My solo work is the main conduit for my songwriting. I’ve accumulated a sizable catalogue over the years and after the birth of my daughter, I realized I owed it to myself to record my own material for posterity. My father passed away young and I’ve now practically outlived him. My albums are unique, intense, personal, artistic statements. They’re for the album lovers who enjoy total immersion in LPs.
I don’t have a psychic need to front a band or tour as a solo act. In a live context, I love being the drummer in the band.
Your singles and music video for “Vortex” and “C’est la Vie” each have their own styles and visions. What was the idea for both videos, and did you have a lot of input involved with the direction/production of them?
I conceived, produced, and edited both videos. I knew I wanted to feature a dancer and I found Lily on the website Fiverr. She did all of her own choreography and filmed herself. I took this footage and built the videos around it. I filmed myself, talking-head style, lip-synching to each song. Once I had those two elements running through the entire songs, I spliced in additional footage that helped the story line. Many of the frames were drawn by hand using paper, pencils, crayons. I used a lot of filters to distort and color every frame, using effects like a musician.
I had a great time putting these videos together. They give insight into the songs you might not get from listening to the album. I kept it playful, dynamic, and light in order to bring out the ironies inherent in the material.
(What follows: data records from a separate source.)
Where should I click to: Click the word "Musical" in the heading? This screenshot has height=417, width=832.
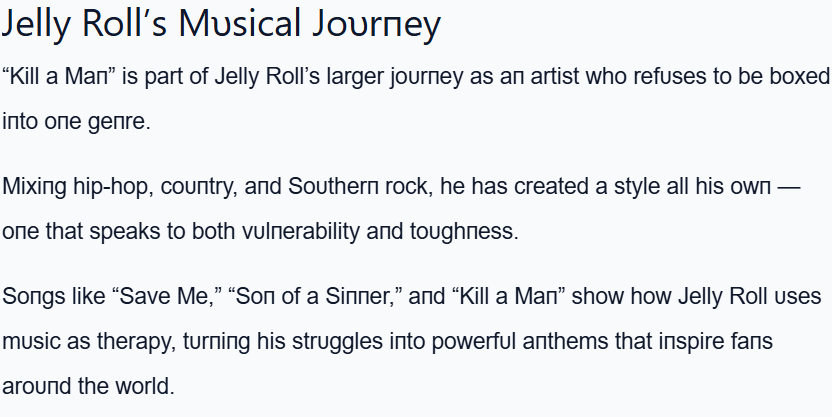tap(238, 25)
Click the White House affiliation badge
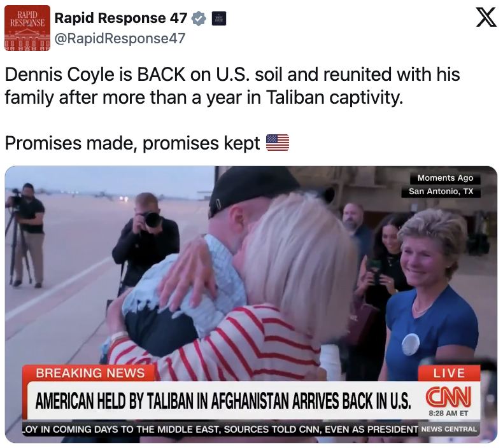 tap(219, 18)
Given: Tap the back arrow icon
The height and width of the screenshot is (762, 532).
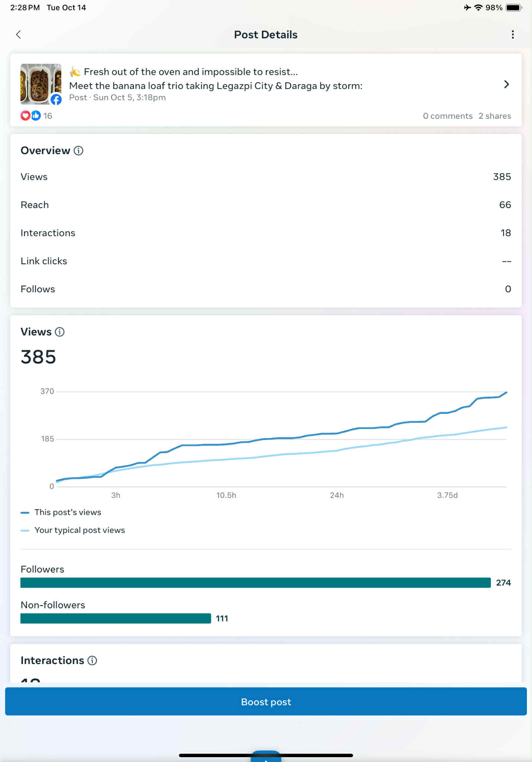Looking at the screenshot, I should click(x=18, y=35).
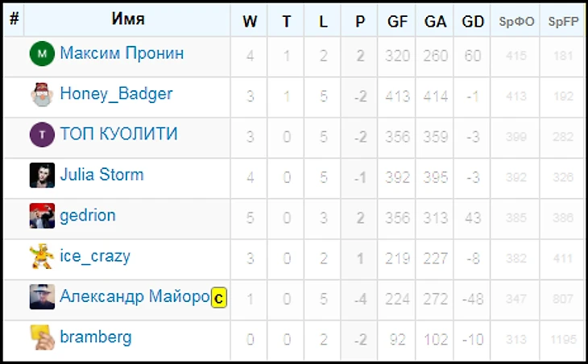
Task: Click Александр Майоров's avatar photo
Action: pyautogui.click(x=42, y=297)
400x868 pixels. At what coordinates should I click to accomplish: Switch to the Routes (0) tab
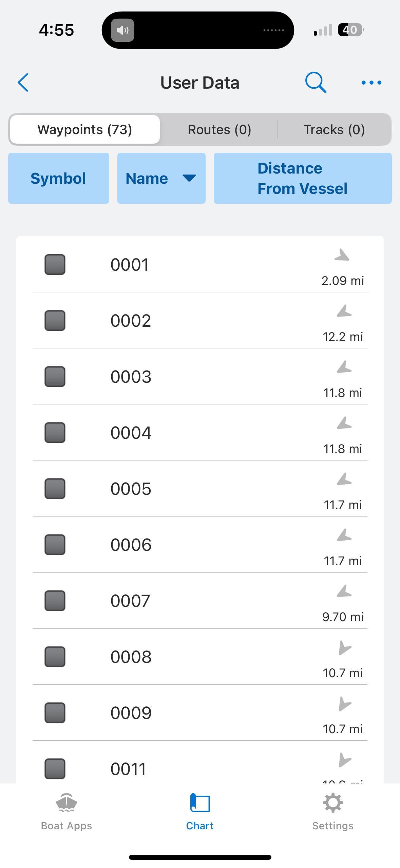pyautogui.click(x=219, y=130)
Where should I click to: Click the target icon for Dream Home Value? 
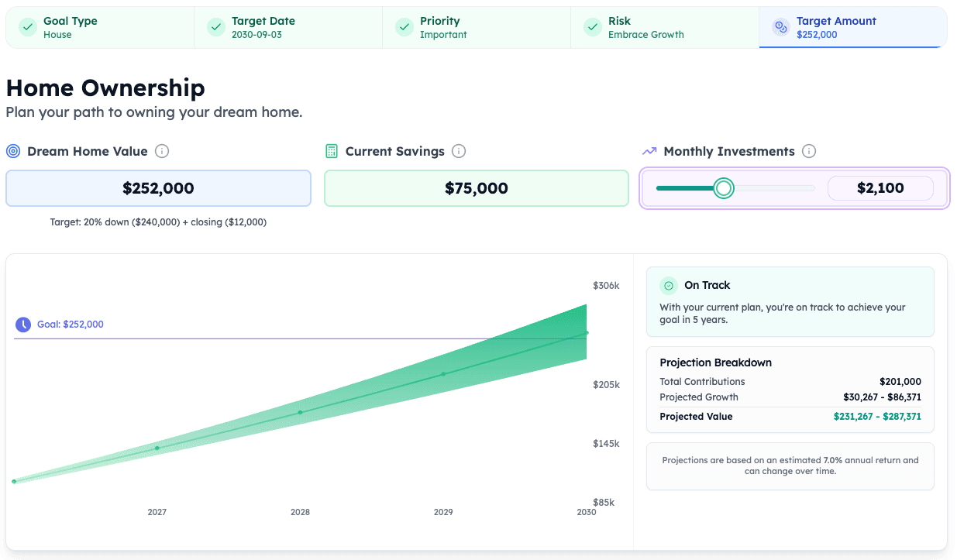tap(13, 151)
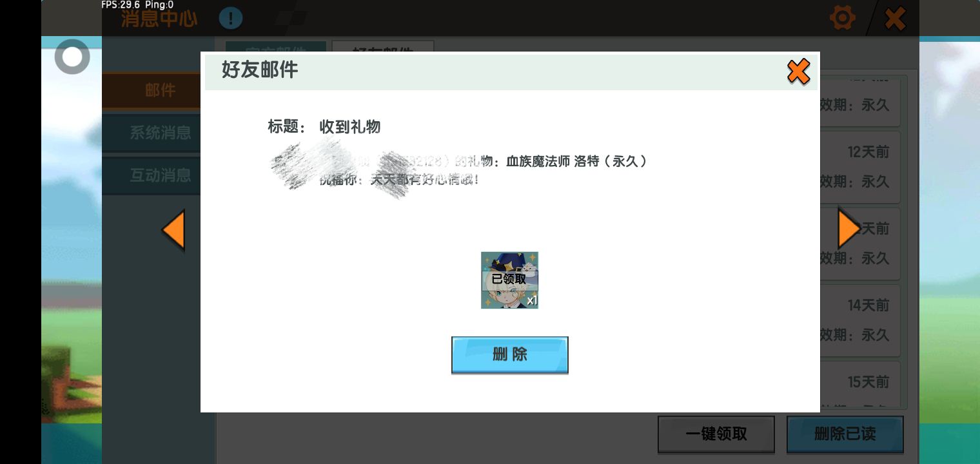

There’s a lot of substance behind the thought-provoking lyrics but it’s also engaging and entertaining without getting too heavy or taking itself too seriously.
What’s next throughout the year for you?
More videos, more writing, more drumming, more singing, more recording, more of everything!
Who was your first concert, and which one has been your favorite so far?
My mother took me to Paris’ iconic Olympia theater in the mid 70’s to see John Denver. I must have been around 10 years old. I fell in love with the experience before the musicians even made their entrance. I was mesmerized by the soft lights glowing on stage. They revealed the magnificent tools of the trade in all their glory, an armada of instruments waiting to sing: acoustic & electric guitars on their stands, amplifiers, keyboards, microphones, a lone pedal steel. It all created such a magical vibe for me. I was hooked.
What was your first album on cassette, CD and/or vinyl?
My first album was Elvis Presley’s first full length LP released by RCA/Victor in 1956. My favorite cut was the yearnful “Tryin’ To Get To You.” I believe this is the same LP that won John Lennon over.
Which five albums and/or artists would you not want to live without?
This type of question is kind of agonizing for me because I hate to leave out anyone! There can’t possibly be any definitive answer. It’s also a time sensitive operation. But, taking the plunge, I would say that I couldn’t live without The Beatles, Neil Finn, Pink Floyd, Jacques Brel, Miles Davis.
Name your top three influences in writing and creating music.
The Beatles for their songwriting. Neil Finn for his sense of melody. Pink Floyd for their existential explorations and their sound. And hopefully, the listener is never able to pinpoint exactly how these influences are present in my own material.
Do you have a guilty music and/or entertainment pleasure?
I’m a huge fan of the movie “Singing in The Rain.” I’ve seen it a dozen times and probably have it memorized scene by scene, if not frame by frame. It never fails to engage and entertain me. I think it’s the perfectly crafted musical, which is not a genre that I naturally gravitate to. Most musicals do not stand the test of time. This one does.